MetaPortrait’s architecture also incorporates an implementation of Feature-wise Linear Modulate (FiLM), a conditioning method that aids visual reasoning in computer vision workflows (not to be confused with Google Research’s apparently apposite but unrelated FILM: Frame Interpolation for Large Motion).
In prior works, personalized fine-tuning has been a key method of improving fidelity and temporal coherency. Fine-tuning involves the partial retraining of a trained network, so that it conforms to the exact data at hand. An example of this might be that a generative model trained on many subjects would be later trained additionally on very specific, user-contributed data that was not present in the original training data.
Though many of the pitfalls of fine-training, such as the possibility of loss of general detail refinement, can be mitigated (or may not be a factor in a ‘disposable’ fine-tuned model that will only ever be called on to perform one specific task), the technique takes time; and the longer the source video is, the more time it will take.
For this reason the researchers have adopted MAML (see above), producing a model with ‘ductile’ weights that are more easily adaptable to new data, and permitting shorter fitting times.

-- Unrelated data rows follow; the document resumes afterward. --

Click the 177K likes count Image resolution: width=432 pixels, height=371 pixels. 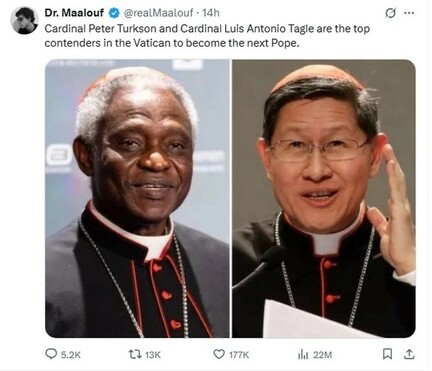(x=239, y=355)
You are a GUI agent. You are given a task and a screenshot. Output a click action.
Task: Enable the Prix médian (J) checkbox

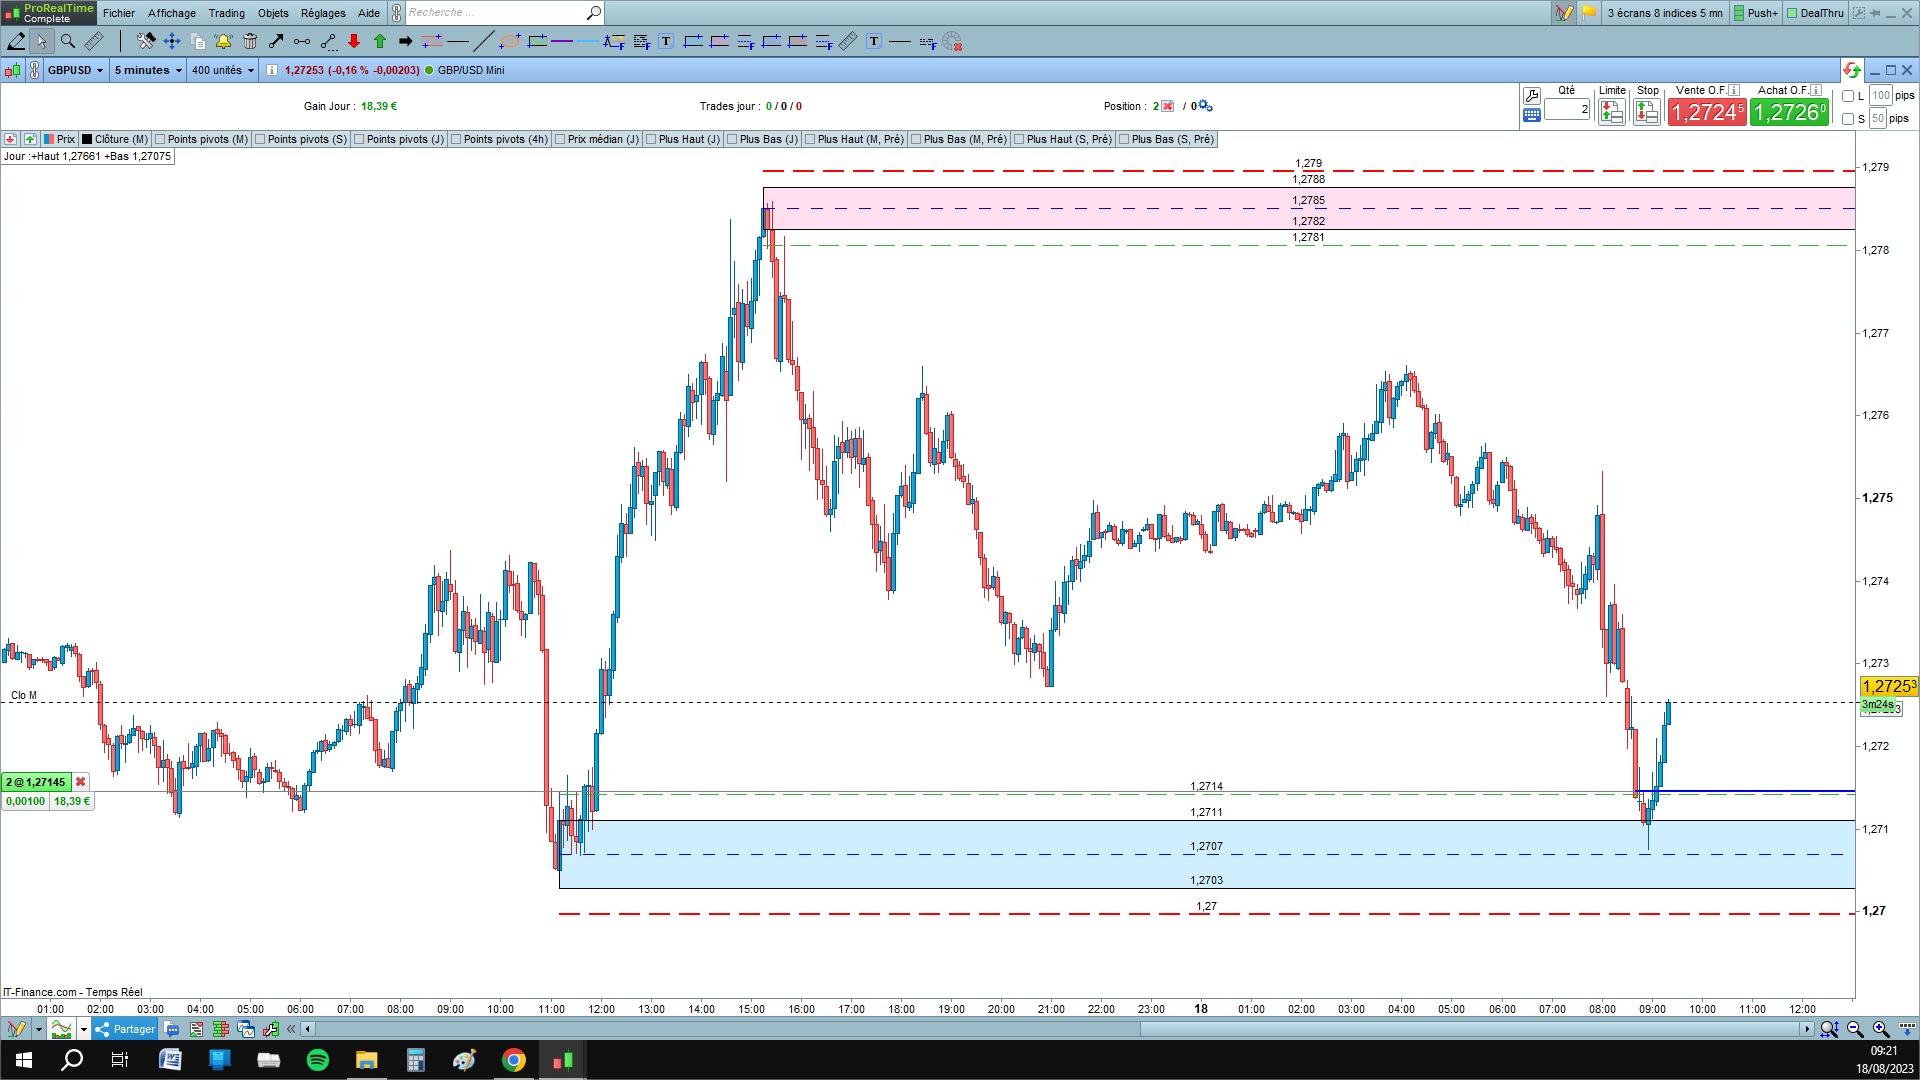560,139
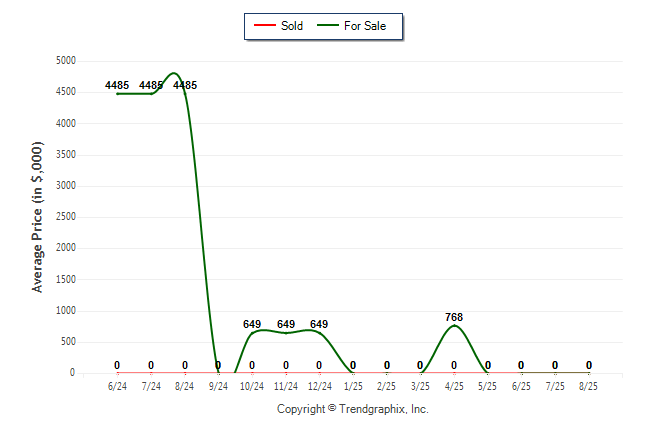Toggle the For Sale legend label

[x=365, y=26]
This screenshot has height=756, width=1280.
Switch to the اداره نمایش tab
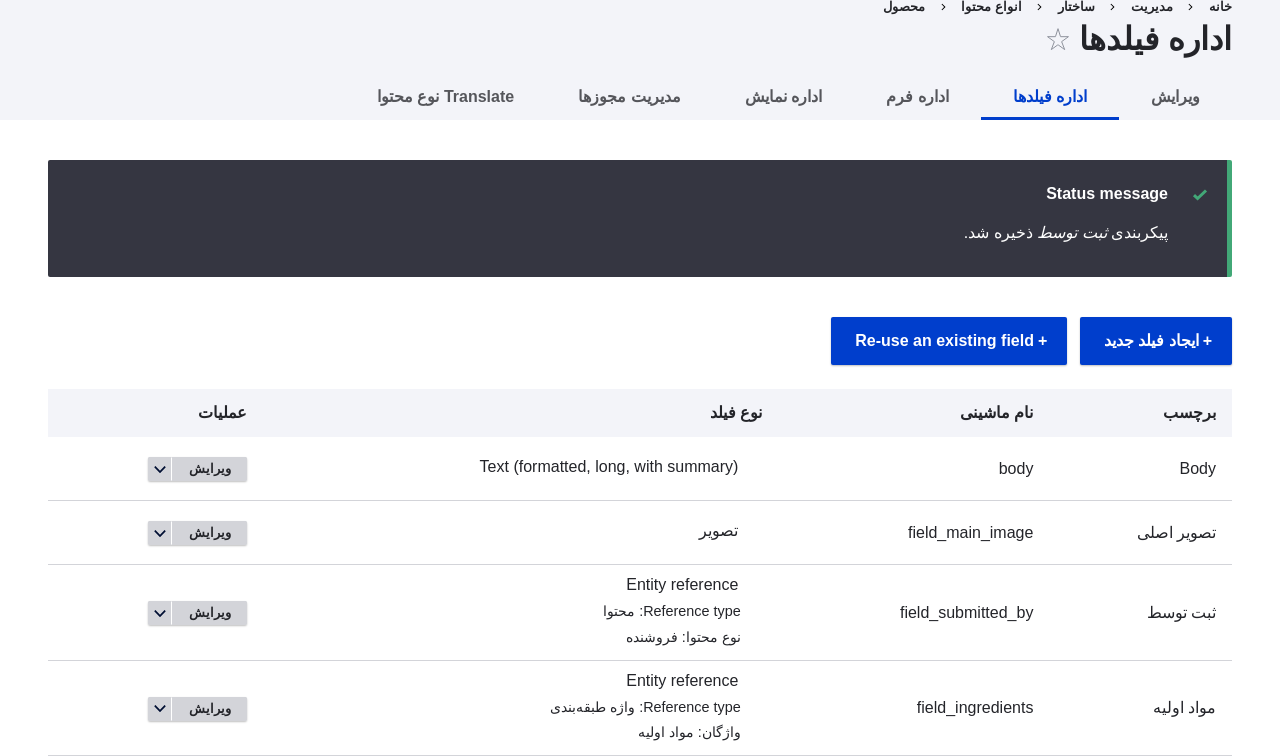click(x=783, y=95)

Data, Experiments and Metrics
500 videos were selected from VoxCeleb2 for evaluation, with the base MetaPortrait model fine-tuned on the HDTF dataset (and here fine-tuning is appropriate, since the operation leads to an implementable algorithm, and is not aimed at end-users).
HDTF provided 410 videos covering 300 different identities, and for the project’s purposes these were split into 400 training videos and ten test videos (a typical configuration, where a certain portion of the data is ‘held back’ from training in order to be evaluated against the trained model – since the ‘held back’ data is definitely not ‘out-of-distribution’, or OOD, if the algorithm fails against it, then it has truly failed).
After meta-training (see above), the temporal resolution model (which upscales the output to a more usable 512px) was also trained on HDTF, which contains 300-frame videos at 512x512px resolution.
Downsampled 256px frames were then passed to the aforementioned warping and refinement networks and used as inputs for the subsequent super-resolution module.
Of the qualitative results, the authors comment:
‘Since our landmarks have a better decomposition of identity and motion and our refinement network is identity-aware, our method is the only one that well preserves the identity of source image.
‘In contrast, previous methods suffer from appearance data leakage directly from the driver and generate faces with a similar identity to the driving image.’
There is one other similar project capable of outputting 512x512px resolution – StyleHEAT, a 2022 collaboration between the Tsinghua Shenzhen International Graduate School and Tencent. Therefore the MetaPortrait authors also tested their system against this.
Regarding the results of the comparison, the authors observe:
‘[StyleHEAT] fails to synthesize sharp and accurate teeth in our experiment, and the identity of the output image is quite different from the source portrait due to the limitations of GAN inversion. In contrast, our refinement network is identity-aware and we leverage pretrained StyleGAN in our temporal super-resolution module to fully exploit its face prior knowledge.’
As for the other technical details of the project, the 256px base model was trained on the VoxCeleb2 dataset at a batch size of 48 under the Adam optimizer on eight Tesla V100 GPUs. The warping network was trained for 200,000 iterations before being trained jointly with the refinement network for a further 200,000 iterations.
The authors conclude:
‘Our model is able to provide state-of-the-art generation quality with high temporal fidelity on both self-reconstruction and cross-reenactment tasks. Moreover, the videos of fast personalization illustrate the strong adaptation capability of our meta-learned model. The in-the-wild examples also demonstrate the generalized ability of the proposed model.’
At the time of writing, no source code or additional supplementary material was available for the project.